◆ **Excerpt to read**

Data Center Connector
The Data Center connector allows querying a remote openLooKeng data center. This can be used to join data between different openLooKeng clusters from the local openLooKeng environment.
Local DC Connector Configuration
To configure the Data Center connector, create a catalog properties file in etc/catalog
named, for example, <dc-name>.properties
, to mount the Data Center connector as the <dc-name>
catalog. Create the file with the following contents, replacing the connection
properties as appropriate for your setup:
Basic Configuration
connector.name=dc
connection-url=http://example.net:8080
connection-user=<The User Name of Remote openLooKeng>
connection-password=<The Password of remote openLooKeng>
Property Name | Description | Required | Default Value |
---|---|---|---|
connection-url | URL of openLooKeng cluster to connect | Yes | |
connection-user | User Name to use when connecting to openLooKeng cluster | No | |
connection-password | Password to use when connecting to openLooKeng cluster | No |
Security Configuration
When the remote openLooKeng has enabled security authentication or TLS / SSL, the corresponding security configuration should be carried out on the <dc-name>.properties
.

◆ **Given instruction**
Answer these from the Data Center connector page:
(a) In which directory is the catalog properties file created?
(b) What value is given for connector.name in the basic configuration?
(c) Which property in the table is the only one marked as required?

◆ **Supplied material**
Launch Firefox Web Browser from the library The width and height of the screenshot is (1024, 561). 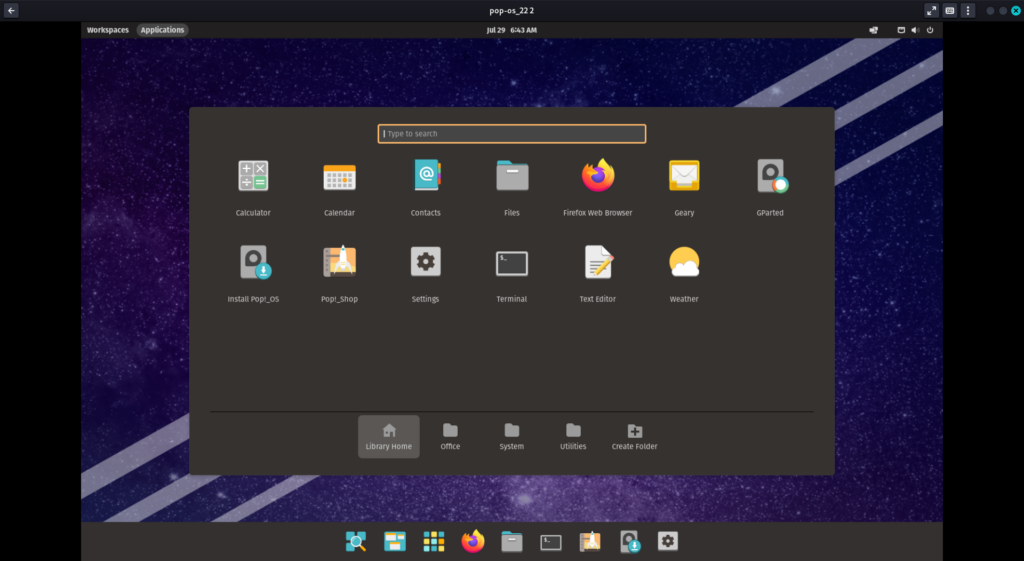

◆ **Solved problem**
(a) etc/catalog
(b) dc
(c) connection-url